![]() |
Desa Ekasari, yang terletak di Kecamatan Melaya, Kabupaten Jembrana, Bali, memiliki sejarah panjang yang bermula dari kedatangan para transmigran lokal. Awalnya, kawasan ini adalah hutan belantara yang kemudian dibuka dan dihuni oleh para pendatang dari berbagai daerah di Bali.
Seiring waktu, tiga desa utama terbentuk, yakni Palalinggah, Palasari, dan Adnyasari. Dalam perjalanan sejarahnya, ketiga desa ini akhirnya bersatu menjadi satu wilayah administratif dengan nama Ekasari.
Pada tahun 1934, sekelompok kecil penduduk yang terdiri dari 14 kepala keluarga dari Desa Baluk tiba di wilayah ini di bawah pimpinan Pan Gambar. Mereka membuka lahan dan membangun permukiman yang diberi nama Desa Palalinggah.

___

--- TUGAS LATIHAN ---
Tuliskan ulang tanpa mengubah apa pun bagian teks tentang Desa Ekasari di atas, dari "Seiring waktu, tiga" terus sampai "dengan nama Ekasari.".

--- DATA TERCATAT ---
___

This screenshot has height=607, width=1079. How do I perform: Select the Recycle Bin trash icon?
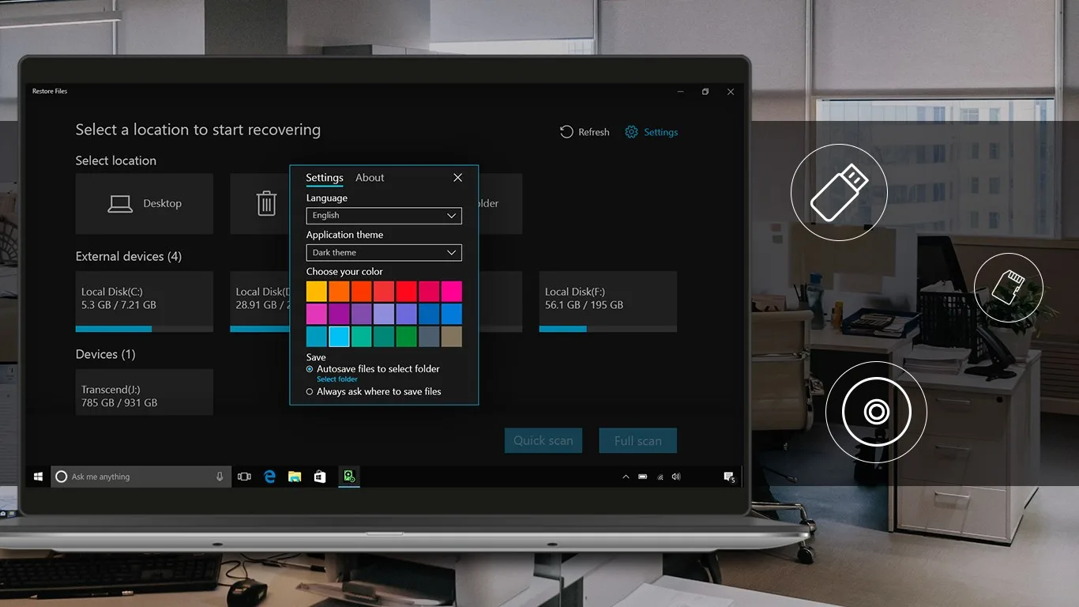pyautogui.click(x=266, y=203)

___

--- HASIL TUGAS ---
Seiring waktu, tiga desa utama terbentuk, yakni Palalinggah, Palasari, dan Adnyasari. Dalam perjalanan sejarahnya, ketiga desa ini akhirnya bersatu menjadi satu wilayah administratif dengan nama Ekasari.